= What is being asked =
Please restate, exactly, only the lines from the beginning of the listing below through the line containing "The height and width of the screenshot is (411, 934).", with the pictures left out.

= Provided information =

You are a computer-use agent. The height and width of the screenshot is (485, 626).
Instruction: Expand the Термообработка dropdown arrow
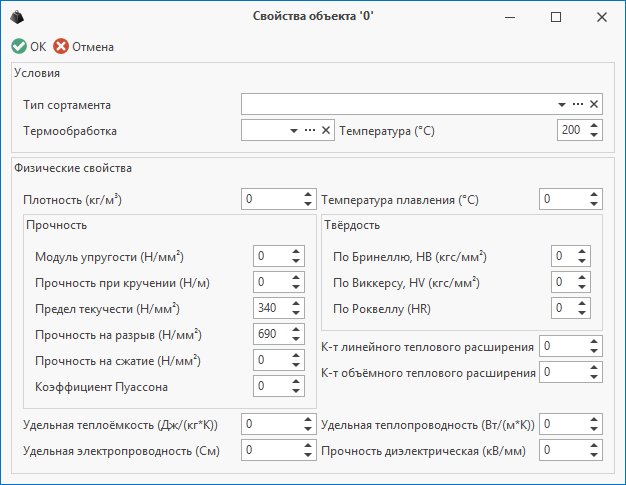click(294, 131)
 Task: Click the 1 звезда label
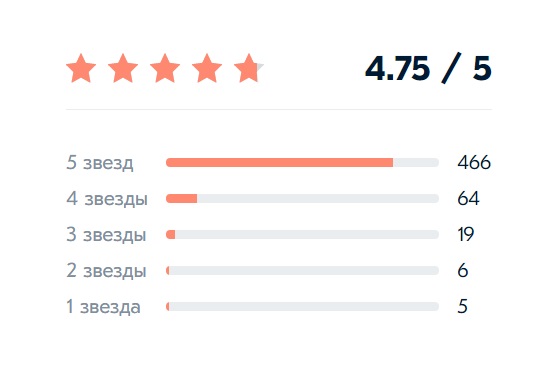(x=103, y=307)
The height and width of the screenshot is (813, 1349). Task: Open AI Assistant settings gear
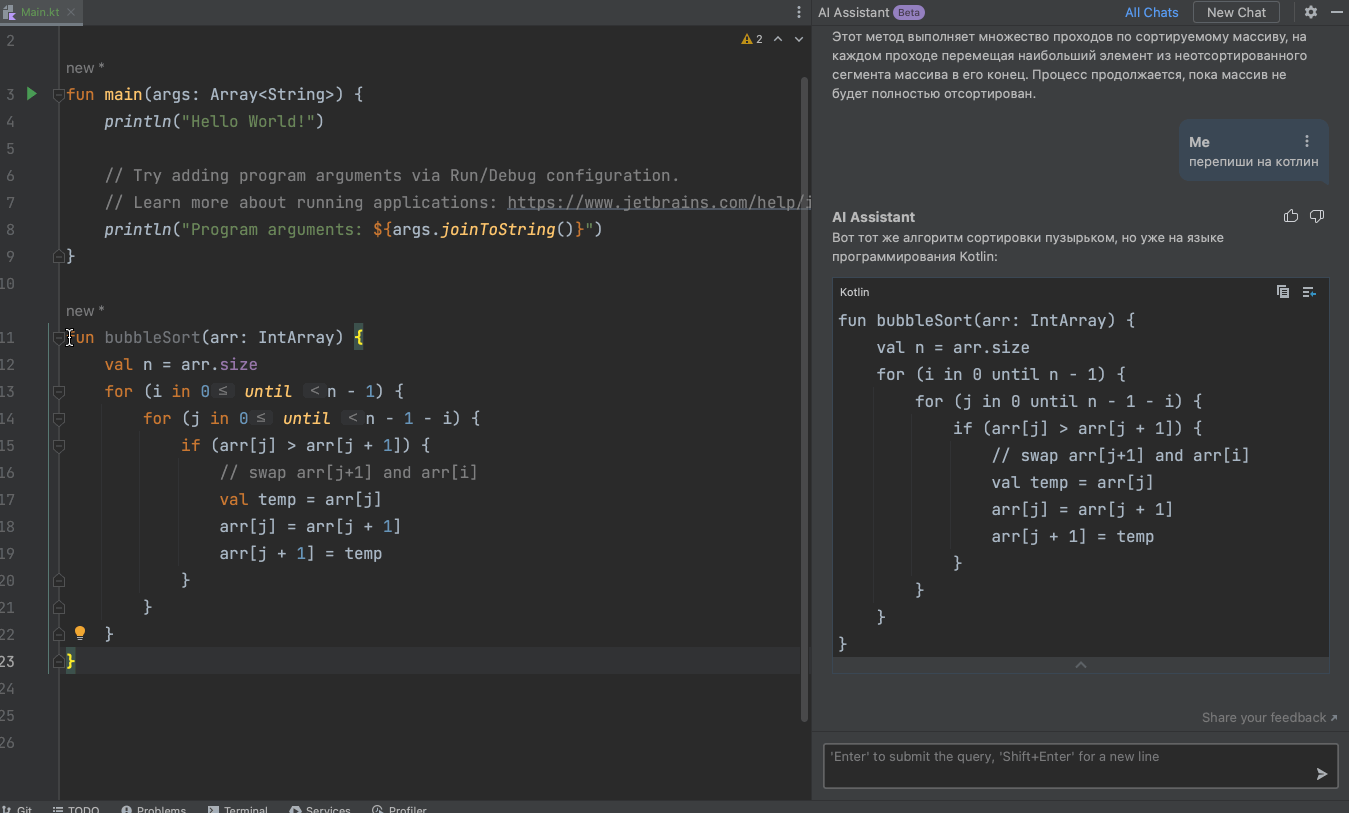pyautogui.click(x=1311, y=12)
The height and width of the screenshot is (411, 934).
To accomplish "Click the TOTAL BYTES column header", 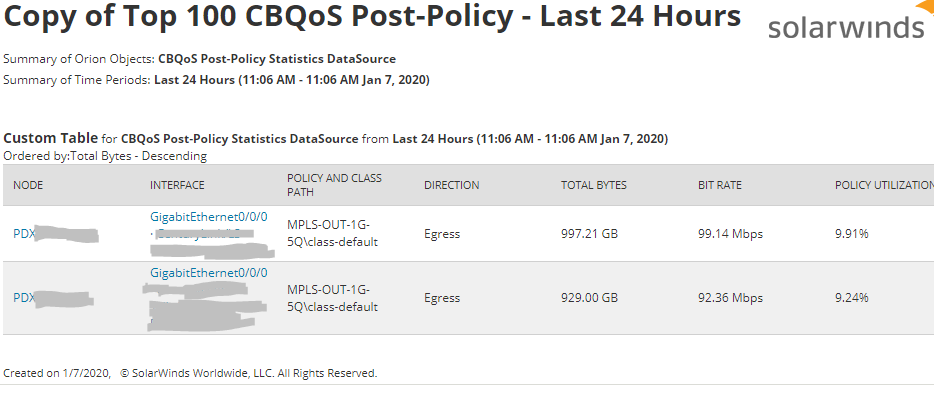I will click(594, 185).
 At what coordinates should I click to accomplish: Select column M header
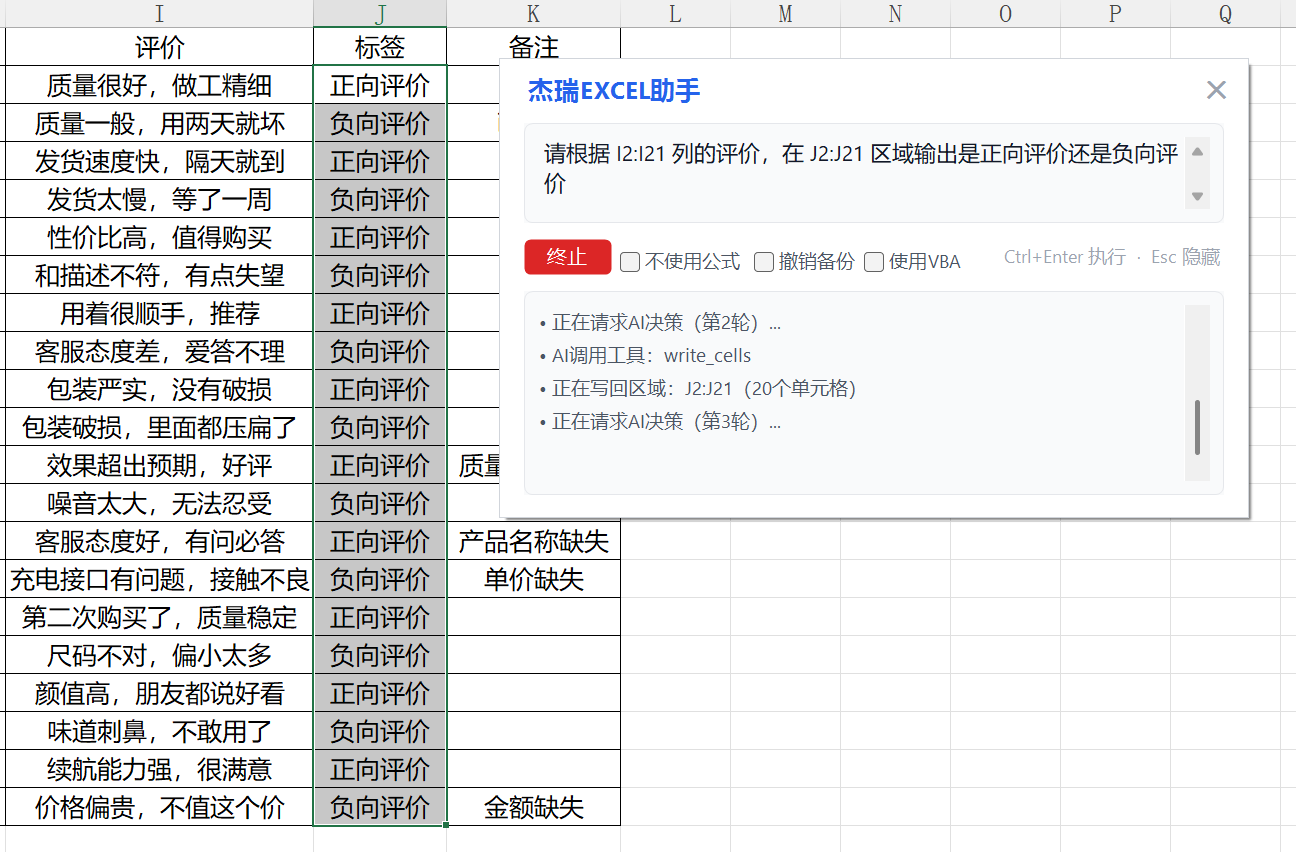pyautogui.click(x=785, y=13)
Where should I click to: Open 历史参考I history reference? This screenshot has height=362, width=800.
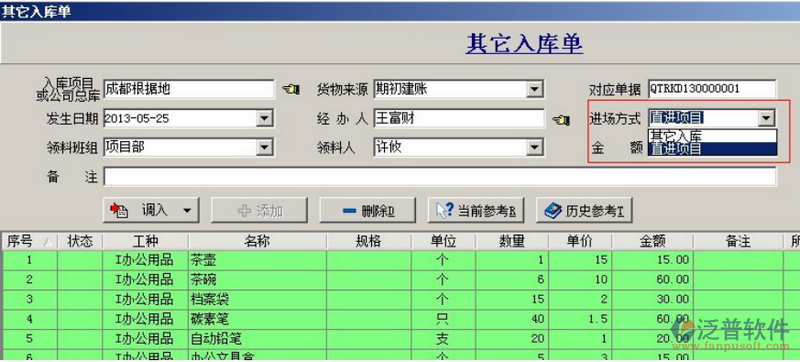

= Response to this task =
You are a computer-use agent. The height and width of the screenshot is (485, 626).
Instruction: Expand the Термообработка dropdown arrow
click(294, 131)
 Task: Click the 1 звезда label
(x=103, y=307)
The height and width of the screenshot is (813, 1349). Task: Open AI Assistant settings gear
pyautogui.click(x=1311, y=12)
The height and width of the screenshot is (411, 934).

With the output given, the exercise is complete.